Pour ce faire, la contribution des banques commerciales dans cet effort est primordiale parce que sans leur prise de conscience la Bourse de Tunis ne pourra pas émerger.

Par ailleurs, il faut structurer une demande un peu plus institutionnelle et profonde, celle-ci ne peut se faire que si nos institutionnels investissent davantage et que l'investissement étranger soit plus souple.

En poussant concomitamment ses idées ainsi que d'autres, la Bourse de Tunis pourrait être le showroom du pays dont elle reflète l'état de santé. En revanche, je tiens à signaler que le sujet de la restructuration du marché financier n'a pas atteint le niveau de priorité requise de la part des pouvoirs publics vu la situation politique toujours instable du pays.

Ainsi, la personne qui va prendre en charge le dossier de réforme du marché financier tunisien doit avoir le temps et la main pour pouvoir accomplir cette mission qui doit s'inscrire dans le cadre d'un plan quinquennal. Pour y arriver, toutes les parties prenantes du marché financier tunisien doivent se mettre autour d'une table et se poser les vraies questions et problématiques.

IV- Que pouvez-vous nous dire sur l'association Ifrikiya pour le Dialogue Économique dont vous êtes le vice-président ?

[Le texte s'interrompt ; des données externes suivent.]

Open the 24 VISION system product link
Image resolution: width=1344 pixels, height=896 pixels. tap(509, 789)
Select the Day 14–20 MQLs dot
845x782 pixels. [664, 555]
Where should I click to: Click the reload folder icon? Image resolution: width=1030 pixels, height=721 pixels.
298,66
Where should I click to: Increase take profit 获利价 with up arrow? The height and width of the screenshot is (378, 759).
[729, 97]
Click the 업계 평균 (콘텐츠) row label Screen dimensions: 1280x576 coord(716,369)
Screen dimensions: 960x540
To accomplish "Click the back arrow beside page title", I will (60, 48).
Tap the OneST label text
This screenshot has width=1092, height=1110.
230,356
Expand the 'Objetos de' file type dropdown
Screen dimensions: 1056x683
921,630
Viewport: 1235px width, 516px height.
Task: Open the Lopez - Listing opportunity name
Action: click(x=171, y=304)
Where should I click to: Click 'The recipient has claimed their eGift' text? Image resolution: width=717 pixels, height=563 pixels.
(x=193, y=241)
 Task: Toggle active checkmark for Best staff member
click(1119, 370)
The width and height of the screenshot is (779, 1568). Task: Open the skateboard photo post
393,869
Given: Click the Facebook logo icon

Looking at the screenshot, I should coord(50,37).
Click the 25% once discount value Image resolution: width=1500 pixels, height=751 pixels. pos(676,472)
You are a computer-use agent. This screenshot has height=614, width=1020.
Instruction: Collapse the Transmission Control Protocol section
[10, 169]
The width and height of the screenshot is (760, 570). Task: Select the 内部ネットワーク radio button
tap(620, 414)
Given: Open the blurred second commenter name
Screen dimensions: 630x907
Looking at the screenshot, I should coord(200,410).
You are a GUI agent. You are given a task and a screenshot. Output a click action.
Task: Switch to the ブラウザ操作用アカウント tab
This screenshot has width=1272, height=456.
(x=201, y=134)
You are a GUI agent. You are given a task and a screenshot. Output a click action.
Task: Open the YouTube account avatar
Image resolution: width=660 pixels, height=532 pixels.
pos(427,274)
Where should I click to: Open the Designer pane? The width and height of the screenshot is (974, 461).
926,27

Je peux définir "Ifrikiya pour le Dialogue Économique – IDÉ » comme un carrefour de dialogues, son objectif est de discuter de sujets économiques de manière paisible, décontractée et surtout sans langue de bois.

D'ailleurs, son lancement est venu répondre à un besoin grandissant en matière de débat économique serein sans discours partisan et sans politique politicienne. La première rencontre a vu, entre autres, la participation de Habib Karaouli et Hechmi Alaya.

Le président de l'association est Khelil Chaibi, Neila Ben Zina, Hakim Ben Hamouda et moi-même en sommes les vice-présidents. L'association compte également parmi ses membres des universitaires, des capitaines d'industries, des entrepreneurs mais également de hauts fonctionnaires de l'Etat.